There’s not been an event in my life that’s made me feel more like a hot shit than going to Woodstock.
On August 15,1969, everyone I knew in my small circle of dope smoking friends were either headed there, planning to meet there or trying to get there. Hundreds of miles of caravans disrupted the pastoral dairy farms of lower New York state, rolling upcountry from the Jersey Shore. Reveling to the world’s greatest rock and roll bands melded our bodies and souls to three days of peace and love.
Throughout the festival Wavy Gravy danced to the microphone with updates on the number of cool cats sitting on the hillside of Max Yasgur’s farm. When he exclaimed half-a-million, whoops and whistles rose up to the spirit in the sky. All the hippies in America, maybe the world, had come together. I was right where I was supposed to be.
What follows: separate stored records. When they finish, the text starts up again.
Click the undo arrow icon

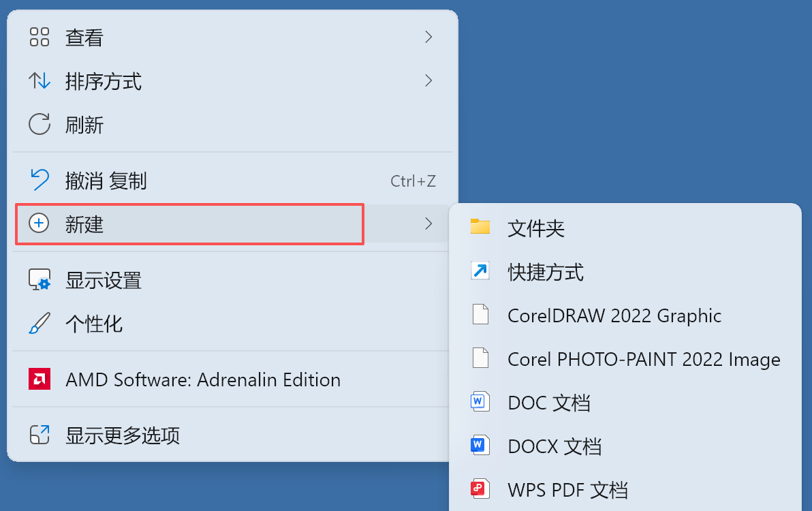coord(40,181)
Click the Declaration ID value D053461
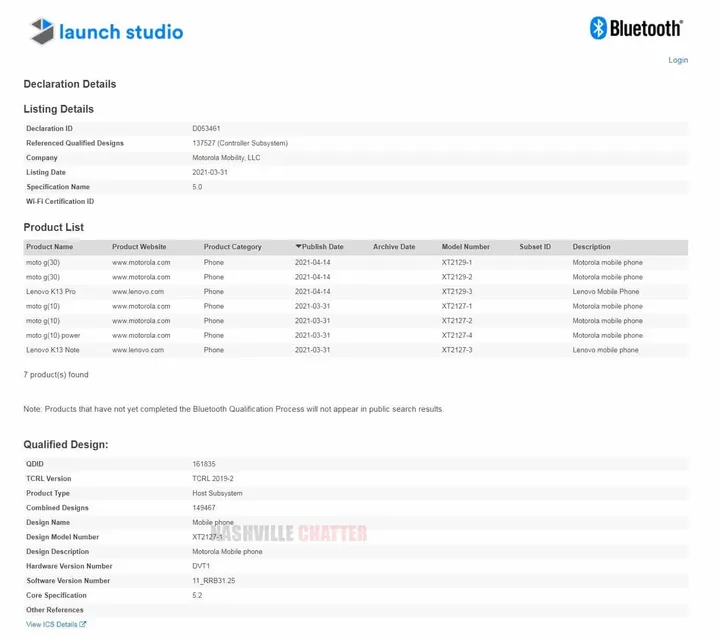 click(206, 128)
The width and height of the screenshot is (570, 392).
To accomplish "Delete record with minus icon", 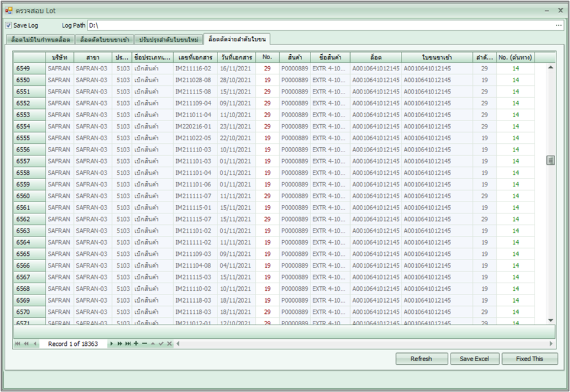I will click(x=144, y=344).
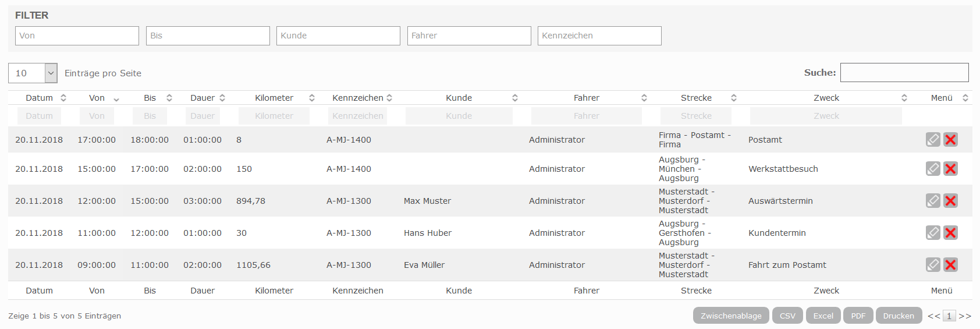Copy table to Zwischenablage
Image resolution: width=980 pixels, height=329 pixels.
[x=731, y=316]

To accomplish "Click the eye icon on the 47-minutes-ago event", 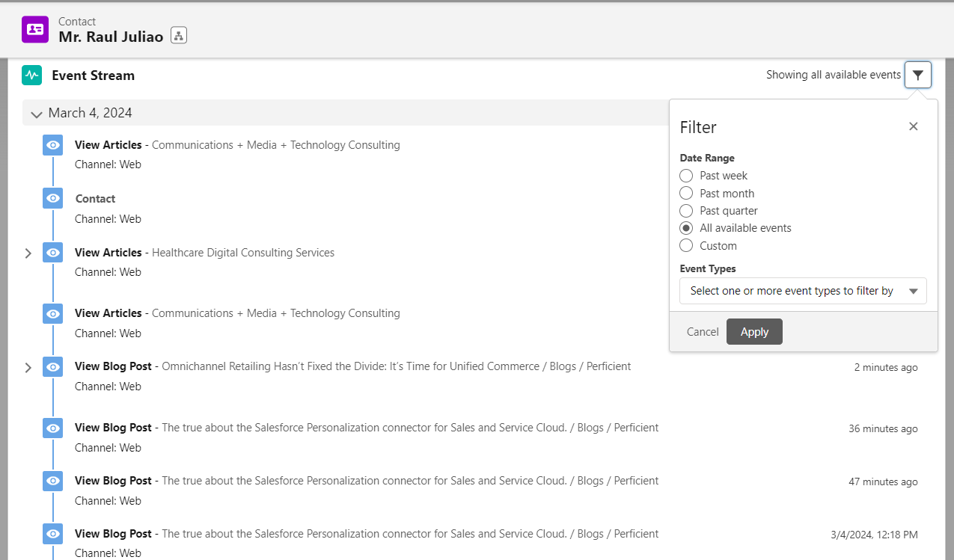I will [52, 481].
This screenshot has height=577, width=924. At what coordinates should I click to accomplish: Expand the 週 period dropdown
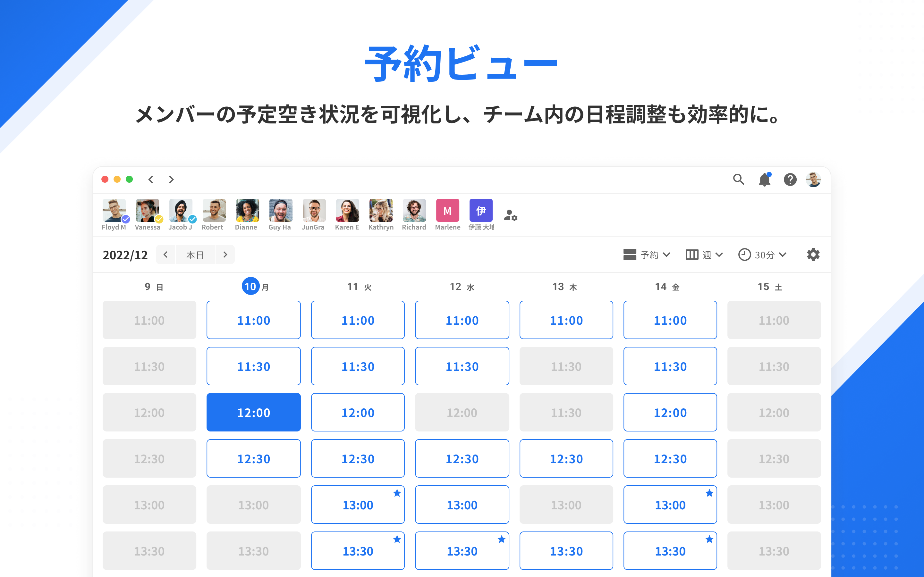pos(704,255)
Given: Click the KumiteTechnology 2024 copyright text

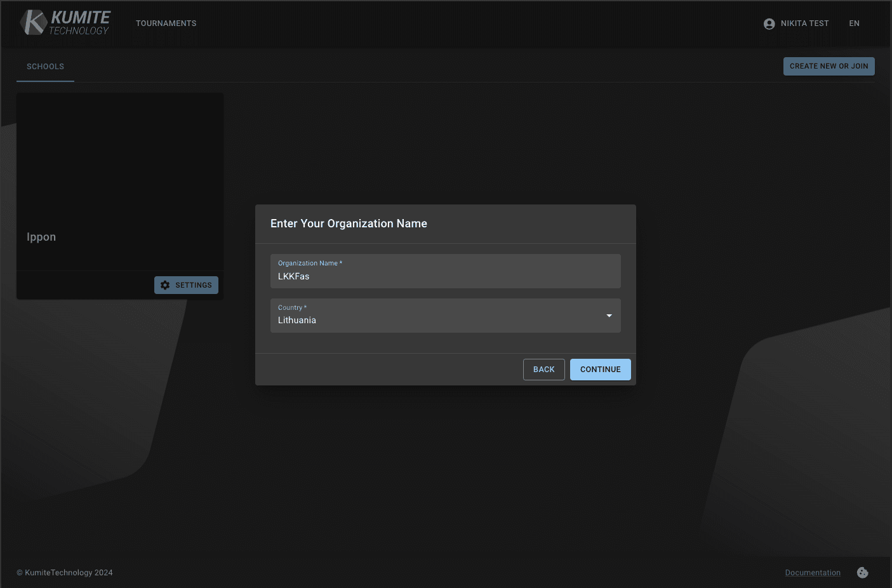Looking at the screenshot, I should (64, 572).
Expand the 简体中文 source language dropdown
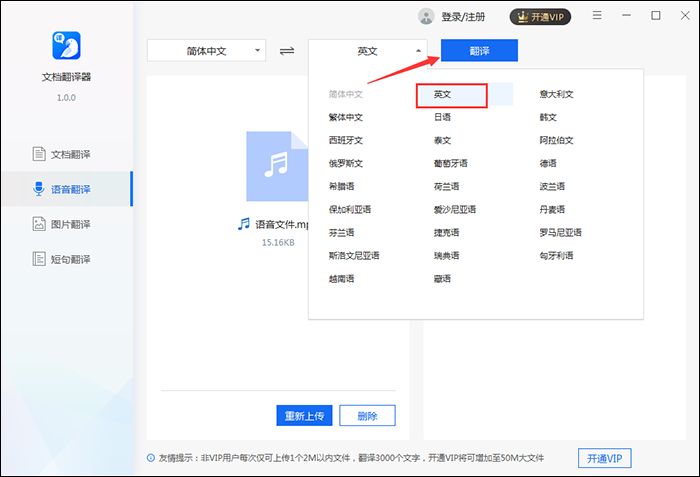700x477 pixels. 207,51
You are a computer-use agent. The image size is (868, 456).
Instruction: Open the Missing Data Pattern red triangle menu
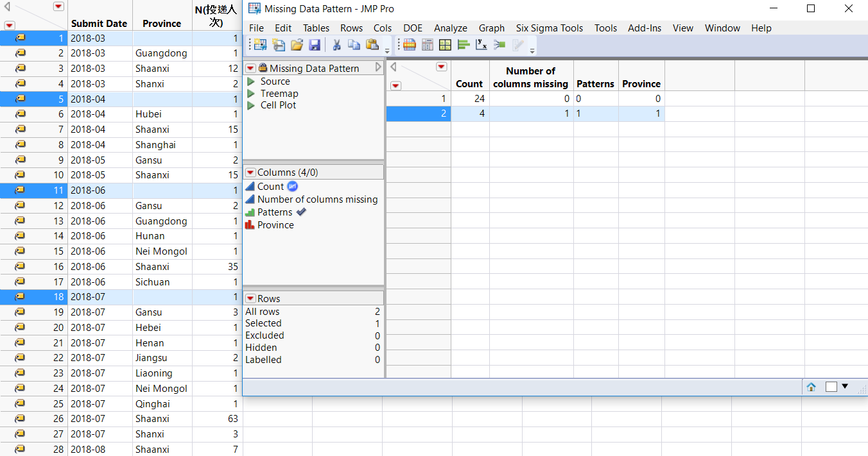click(250, 69)
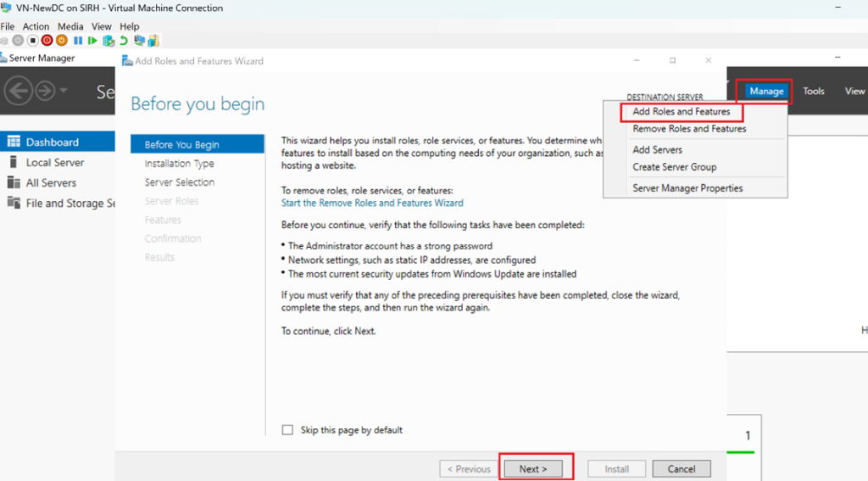
Task: Select Local Server in the sidebar
Action: (x=55, y=163)
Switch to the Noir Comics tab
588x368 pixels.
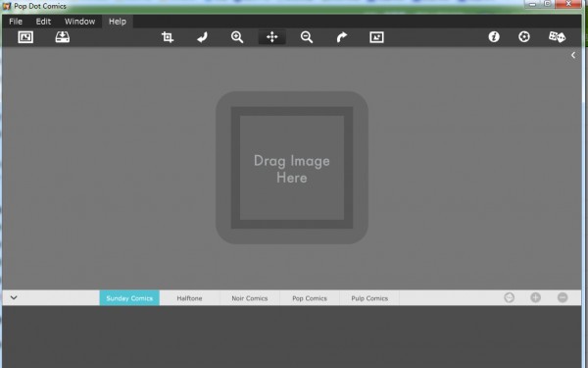click(250, 298)
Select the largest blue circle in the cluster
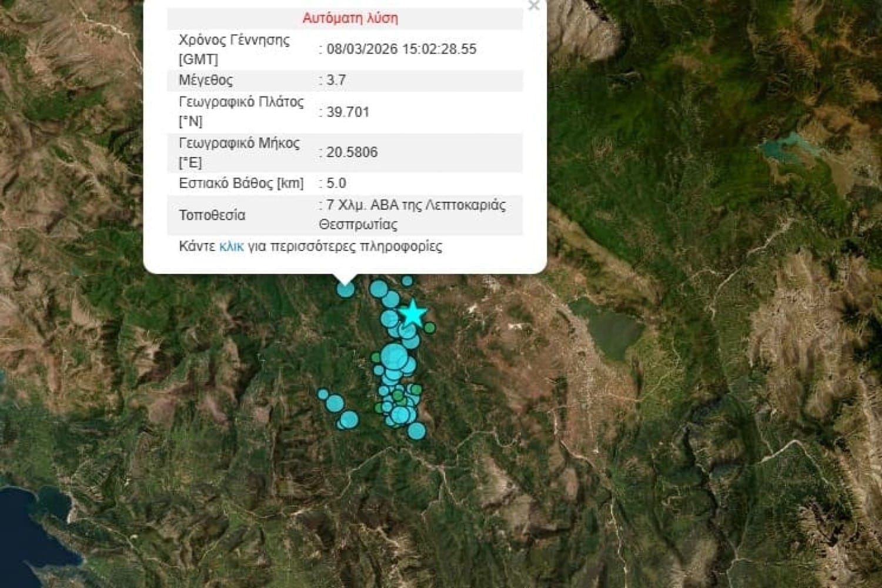The image size is (882, 588). pyautogui.click(x=394, y=356)
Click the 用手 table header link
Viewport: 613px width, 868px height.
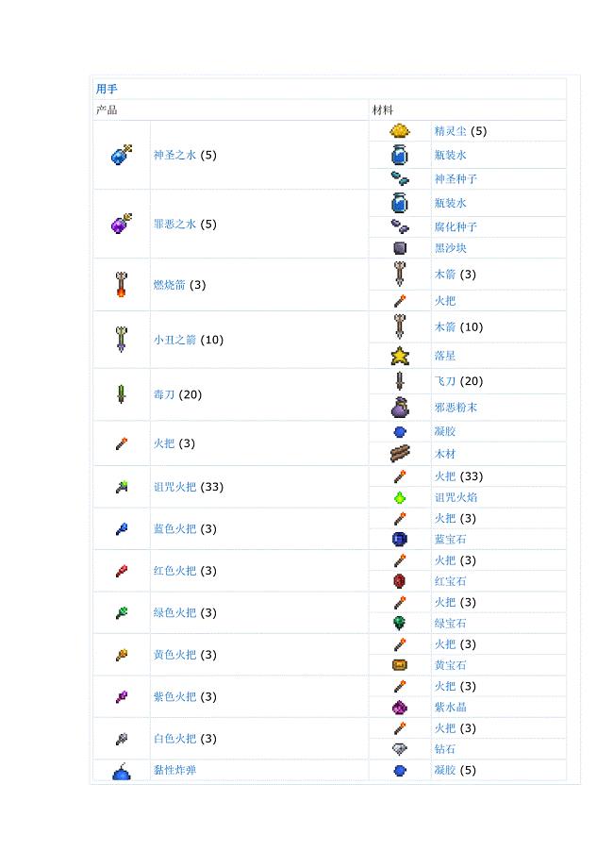[107, 89]
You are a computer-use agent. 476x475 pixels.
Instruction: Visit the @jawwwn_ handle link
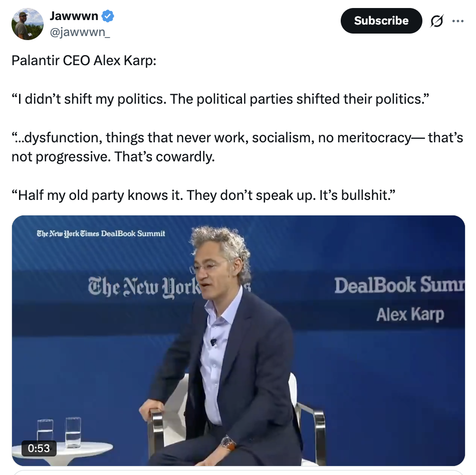tap(80, 32)
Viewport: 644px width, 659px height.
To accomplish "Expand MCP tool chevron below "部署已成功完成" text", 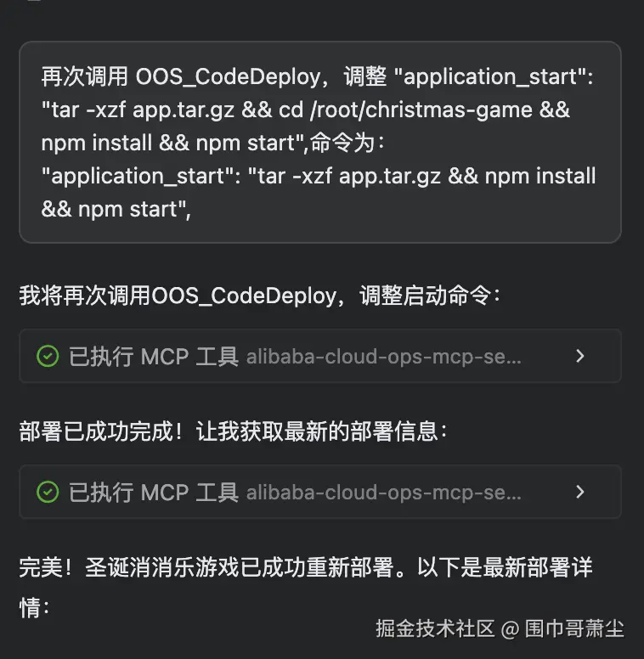I will coord(580,492).
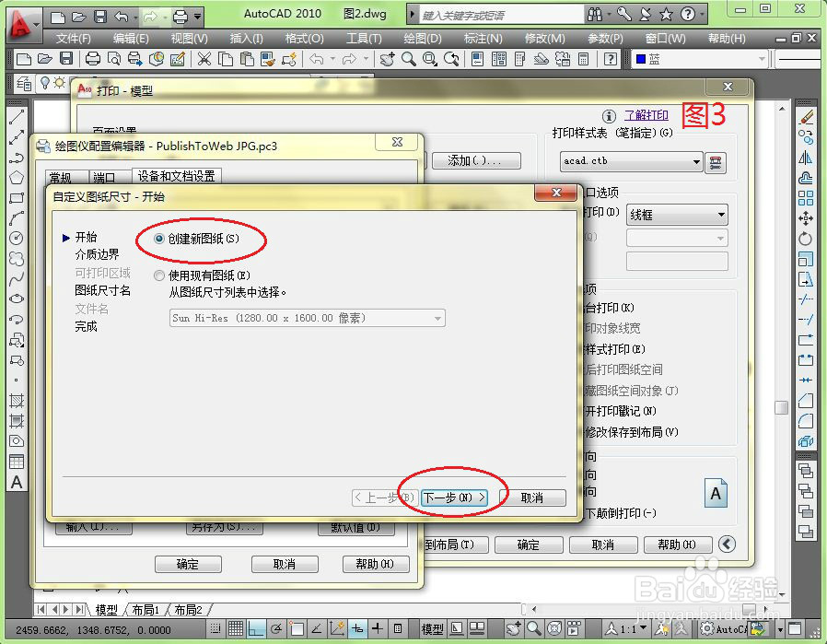
Task: Select the 使用现有图纸(E) option
Action: click(x=158, y=275)
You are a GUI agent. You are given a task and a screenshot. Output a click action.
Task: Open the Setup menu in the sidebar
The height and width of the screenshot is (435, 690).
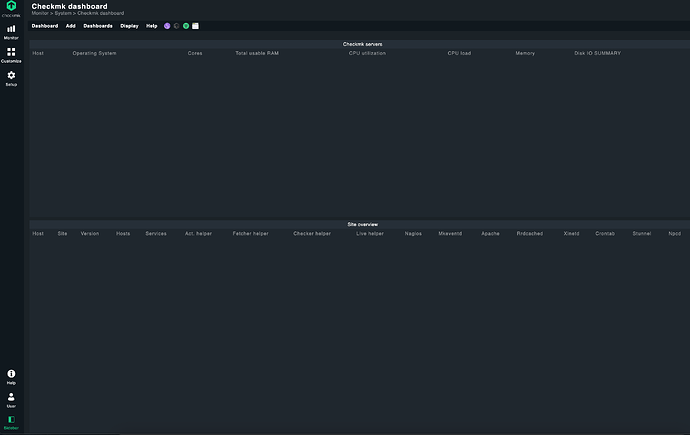[11, 77]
My friends and I told and retold Woodstock tales for a time afterwards. And then it was over. Or so it seemed.
Eight years later as I stirred spaghetti sauce in my Sandburg Village kitchen in Chicago, my ten-year old son and his friends were snickering in the doorway.
“Go ahead. Ask her.” My son elbowed his friend.
“Did you really go to Woodstock?” He asked.
“Yes, I did.”
“See, I told you.”
“Wow. What was it like?”
I brought out a small box of photos and souvenirs including my prized ticket to Woodstock to show the unbelievers. Until that point I’d kept Woodstock quiet. No one in my new crowd of straight and sober friends was or ever had been a hippie. Woodstock wasn’t yet a badge of honor, rather the confession of a derelict life.
But after wowing those ten-year old boys, I knew I was on to something.
In 1969, half a million was only .2% of the population. By 1979 we were an elite group, only 500,000 of us. In 1994 I interviewed for a twenty-fifth anniversary story in a local Chicago paper. The Presbyterian church showed Woodstock the movie and asked me to give a talk about my experience.
My ten year old grandson called one day in 2007 and asked, “Regan, my dad said you went to Woodstock. Is that true?” I assured him it was.
“We just watched the movie. It looks pretty wild.”
That box of souvenirs mysteriously disappeared after I showed it to his father’s pals at the same age. My grandson didn’t need proof to tell his friends though. Unbelievable reality turns believable with age. He asked about my favorite Woodstock band. The next Christmas he gave me a complete set of Janis Joplin.
Using “Woodstock” in the description of my upcoming book on Amazon optimizes search engine results. Even in my seventies friends introduce me as “…she went to Woodstock.” What are they implying? Drugs? Hippie? ‘60s radical? Or simply that I used to be a hot shit badass.